Suburb of Medway, Kent, England

Wigmore is a suburb in the southeast of Medway in Kent, England. It is bordered by Hempstead to the west, Parkwood to the east, Bredhurst to the southwest, the M2 junction four to the south, and Rainham to the north east.

==History==
The placename is attested in 1275 as Wydemere, from an Old English *wīd-mere "broad pool".

A sparsely populated hamlet and farming area until the 20th century, Wigmore was briefly the site of a smallpox isolation hospital (Alexandra Hospital) from 1902, and began to be developed as a suburb from 1906 when the 365-acre Wigmore agricultural estate was partitioned and sold as plots, initially as smallholdings (hence the local “Smallholders Club”) and rural shanties for Medway families.

==Amenities==
St Matthew's Church was founded in 1925 and was replaced in the 1960s by architects Brett, Boyd and Bosanquet. A prefab Evangelical church was opened later.

### Information supplied
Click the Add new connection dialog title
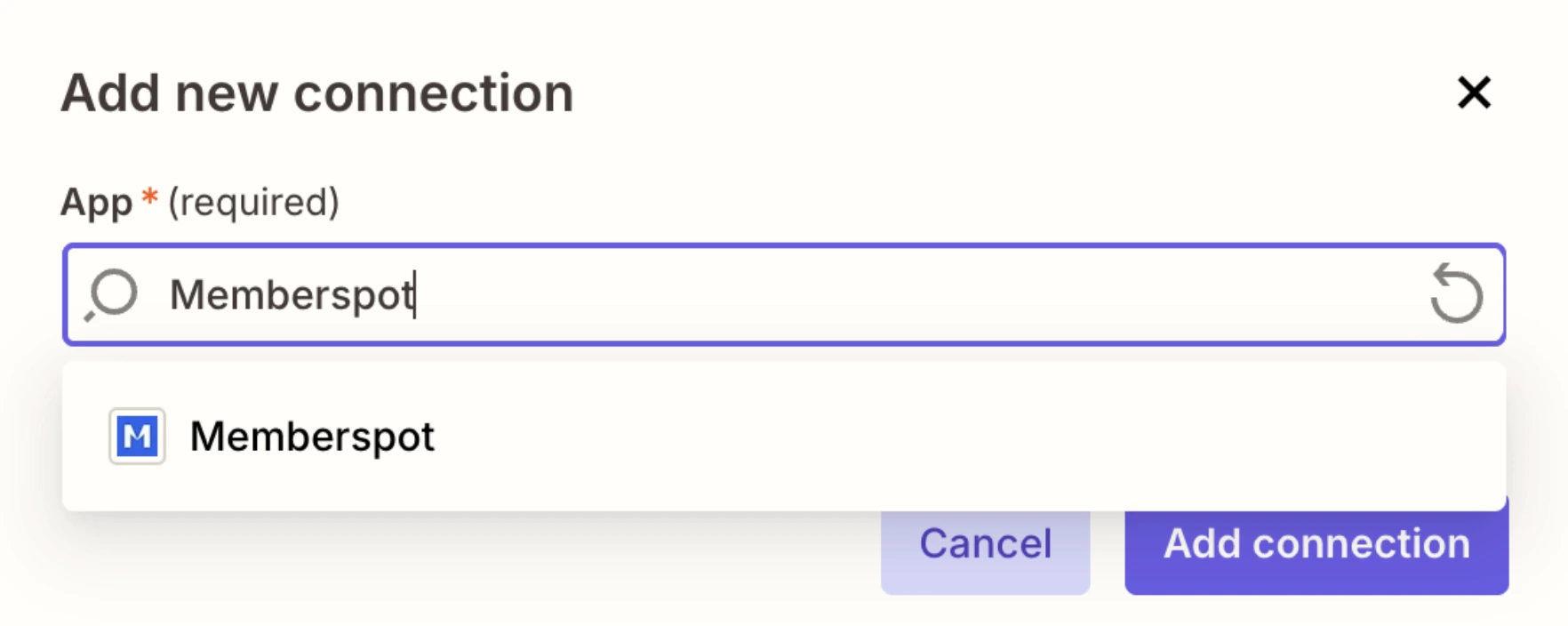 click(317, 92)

--

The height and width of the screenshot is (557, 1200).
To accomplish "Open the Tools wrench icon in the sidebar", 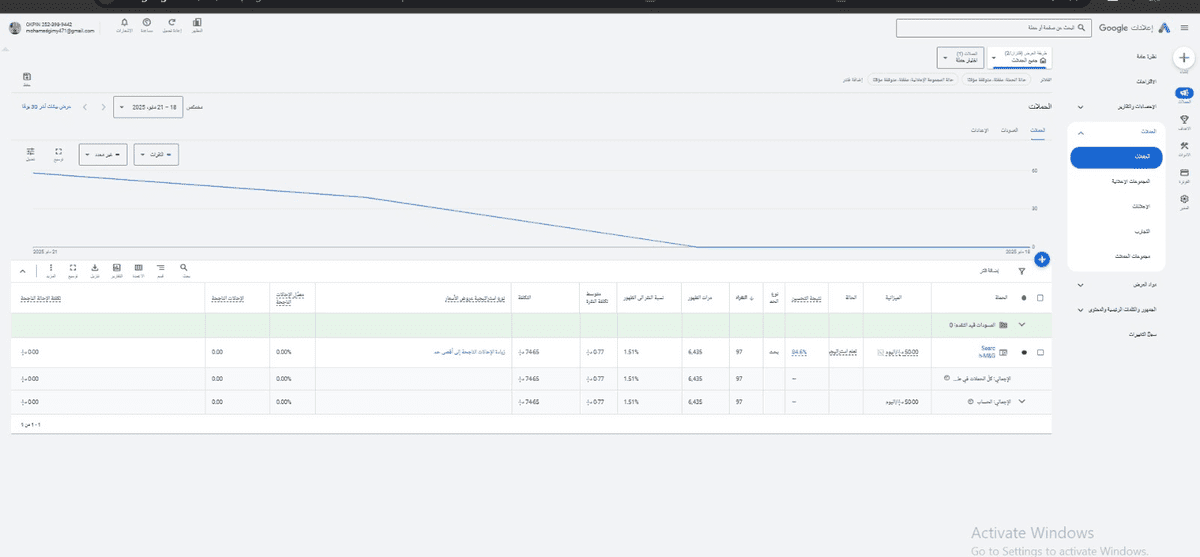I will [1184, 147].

### Tasks to perform
**a)** Translate this sentence from the Wigmore passage into Spanish: "A prefab Evangelical church was opened later."
**b)** According to the Wigmore passage, how large was the Wigmore agricultural estate that was partitioned and sold as plots?
Use only the Wigmore passage and ignore the records.

### Solutions to the exercise
**a)** Más tarde se abrió una iglesia evangélica prefabricada.

**b)** 365 acres.